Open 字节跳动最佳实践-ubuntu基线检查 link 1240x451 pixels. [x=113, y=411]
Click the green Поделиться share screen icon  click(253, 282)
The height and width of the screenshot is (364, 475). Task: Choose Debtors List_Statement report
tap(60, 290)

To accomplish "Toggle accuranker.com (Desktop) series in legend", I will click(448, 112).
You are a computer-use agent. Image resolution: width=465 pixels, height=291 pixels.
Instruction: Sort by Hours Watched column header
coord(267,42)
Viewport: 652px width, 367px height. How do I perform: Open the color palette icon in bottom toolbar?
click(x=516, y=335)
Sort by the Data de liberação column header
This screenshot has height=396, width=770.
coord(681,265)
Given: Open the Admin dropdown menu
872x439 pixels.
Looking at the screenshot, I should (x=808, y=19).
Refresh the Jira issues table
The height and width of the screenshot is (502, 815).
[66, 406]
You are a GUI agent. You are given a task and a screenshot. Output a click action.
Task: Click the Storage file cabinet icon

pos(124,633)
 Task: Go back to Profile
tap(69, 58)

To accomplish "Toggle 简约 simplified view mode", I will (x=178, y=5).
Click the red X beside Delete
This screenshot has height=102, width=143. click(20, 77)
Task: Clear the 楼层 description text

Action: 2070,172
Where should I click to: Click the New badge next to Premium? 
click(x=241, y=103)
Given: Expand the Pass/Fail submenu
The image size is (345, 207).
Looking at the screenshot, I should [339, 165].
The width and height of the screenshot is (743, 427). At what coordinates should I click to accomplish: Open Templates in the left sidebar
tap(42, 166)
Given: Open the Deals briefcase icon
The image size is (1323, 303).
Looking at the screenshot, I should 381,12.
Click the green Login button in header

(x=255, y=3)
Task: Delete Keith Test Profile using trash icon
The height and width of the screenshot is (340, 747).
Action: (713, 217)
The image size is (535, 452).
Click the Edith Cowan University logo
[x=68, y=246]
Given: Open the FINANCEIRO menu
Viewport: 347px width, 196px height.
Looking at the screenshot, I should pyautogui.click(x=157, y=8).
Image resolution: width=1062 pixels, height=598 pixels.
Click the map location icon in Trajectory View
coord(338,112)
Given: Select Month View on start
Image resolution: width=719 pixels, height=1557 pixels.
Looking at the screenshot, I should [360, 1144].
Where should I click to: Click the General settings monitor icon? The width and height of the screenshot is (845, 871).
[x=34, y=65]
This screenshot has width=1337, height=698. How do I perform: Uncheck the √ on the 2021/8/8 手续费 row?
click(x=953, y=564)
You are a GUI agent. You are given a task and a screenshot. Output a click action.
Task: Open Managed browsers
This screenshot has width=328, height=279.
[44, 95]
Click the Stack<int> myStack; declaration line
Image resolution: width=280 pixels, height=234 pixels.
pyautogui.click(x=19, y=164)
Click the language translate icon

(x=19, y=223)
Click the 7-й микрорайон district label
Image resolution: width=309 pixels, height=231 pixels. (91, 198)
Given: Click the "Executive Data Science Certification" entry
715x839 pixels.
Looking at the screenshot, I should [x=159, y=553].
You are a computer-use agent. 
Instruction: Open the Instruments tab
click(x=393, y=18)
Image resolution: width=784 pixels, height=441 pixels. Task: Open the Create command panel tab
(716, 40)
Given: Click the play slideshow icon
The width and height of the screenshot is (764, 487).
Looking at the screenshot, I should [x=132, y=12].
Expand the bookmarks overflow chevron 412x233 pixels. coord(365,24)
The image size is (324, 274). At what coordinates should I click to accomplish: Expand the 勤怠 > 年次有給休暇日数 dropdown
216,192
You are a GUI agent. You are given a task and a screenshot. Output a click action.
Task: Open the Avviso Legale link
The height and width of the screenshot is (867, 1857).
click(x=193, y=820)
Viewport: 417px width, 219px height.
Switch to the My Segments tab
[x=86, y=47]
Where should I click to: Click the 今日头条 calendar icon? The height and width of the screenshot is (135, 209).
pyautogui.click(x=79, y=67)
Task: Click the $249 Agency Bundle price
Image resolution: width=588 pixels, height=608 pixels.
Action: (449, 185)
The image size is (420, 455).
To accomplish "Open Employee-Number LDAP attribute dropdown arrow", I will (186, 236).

● ● ● ● ● ● ●

> [TASK STATEMENT] The answer must reproduce all of the entries exactly.

> [TASK OUTPUT]
Open 字节跳动最佳实践-ubuntu基线检查 link 1240x451 pixels. [x=113, y=411]
Click the green Поделиться share screen icon  click(253, 282)
The height and width of the screenshot is (364, 475). Task: Choose Debtors List_Statement report
tap(60, 290)

To accomplish "Toggle accuranker.com (Desktop) series in legend", I will click(448, 112).
You are a computer-use agent. Image resolution: width=465 pixels, height=291 pixels.
Instruction: Sort by Hours Watched column header
coord(267,42)
Viewport: 652px width, 367px height. How do I perform: Open the color palette icon in bottom toolbar?
click(x=516, y=335)
Sort by the Data de liberação column header
This screenshot has height=396, width=770.
coord(681,265)
Given: Open the Admin dropdown menu
872x439 pixels.
Looking at the screenshot, I should (x=808, y=19).
Refresh the Jira issues table
The height and width of the screenshot is (502, 815).
[66, 406]
You are a GUI agent. You are given a task and a screenshot. Output a click action.
Task: Click the Storage file cabinet icon

pos(124,633)
 Task: Go back to Profile
tap(69, 58)

To accomplish "Toggle 简约 simplified view mode", I will (x=178, y=5).
Click the red X beside Delete
This screenshot has height=102, width=143. click(20, 77)
Task: Clear the 楼层 description text

Action: 2070,172
Where should I click to: Click the New badge next to Premium? 
click(x=241, y=103)
Given: Expand the Pass/Fail submenu
The image size is (345, 207).
Looking at the screenshot, I should [339, 165].
The width and height of the screenshot is (743, 427). At what coordinates should I click to accomplish: Open Templates in the left sidebar
tap(42, 166)
Given: Open the Deals briefcase icon
The image size is (1323, 303).
Looking at the screenshot, I should 381,12.
Click the green Login button in header

(x=255, y=3)
Task: Delete Keith Test Profile using trash icon
The height and width of the screenshot is (340, 747).
Action: (713, 217)
The image size is (535, 452).
Click the Edith Cowan University logo
[x=68, y=246]
Given: Open the FINANCEIRO menu
Viewport: 347px width, 196px height.
Looking at the screenshot, I should pyautogui.click(x=157, y=8).
Image resolution: width=1062 pixels, height=598 pixels.
Click the map location icon in Trajectory View
coord(338,112)
Given: Select Month View on start
Image resolution: width=719 pixels, height=1557 pixels.
Looking at the screenshot, I should [360, 1144].
Where should I click to: Click the General settings monitor icon? The width and height of the screenshot is (845, 871).
[x=34, y=65]
This screenshot has width=1337, height=698. How do I perform: Uncheck the √ on the 2021/8/8 手续费 row?
click(x=953, y=564)
You are a GUI agent. You are given a task and a screenshot. Output a click action.
Task: Open Managed browsers
This screenshot has width=328, height=279.
[44, 95]
Click the Stack<int> myStack; declaration line
Image resolution: width=280 pixels, height=234 pixels.
pyautogui.click(x=19, y=164)
Click the language translate icon

(x=19, y=223)
Click the 7-й микрорайон district label
Image resolution: width=309 pixels, height=231 pixels. (91, 198)
Given: Click the "Executive Data Science Certification" entry
715x839 pixels.
Looking at the screenshot, I should [x=159, y=553].
You are a computer-use agent. 
Instruction: Open the Instruments tab
click(x=393, y=18)
Image resolution: width=784 pixels, height=441 pixels. Task: Open the Create command panel tab
(716, 40)
Given: Click the play slideshow icon
The width and height of the screenshot is (764, 487).
Looking at the screenshot, I should [x=132, y=12].
Expand the bookmarks overflow chevron 412x233 pixels. coord(365,24)
The image size is (324, 274). At what coordinates should I click to accomplish: Expand the 勤怠 > 年次有給休暇日数 dropdown
216,192
You are a GUI agent. You are given a task and a screenshot. Output a click action.
Task: Open the Avviso Legale link
The height and width of the screenshot is (867, 1857).
click(x=193, y=820)
Viewport: 417px width, 219px height.
Switch to the My Segments tab
[x=86, y=47]
Where should I click to: Click the 今日头条 calendar icon? The height and width of the screenshot is (135, 209).
pyautogui.click(x=79, y=67)
Task: Click the $249 Agency Bundle price
Image resolution: width=588 pixels, height=608 pixels.
Action: (449, 185)
The image size is (420, 455).
To accomplish "Open Employee-Number LDAP attribute dropdown arrow", I will (186, 236).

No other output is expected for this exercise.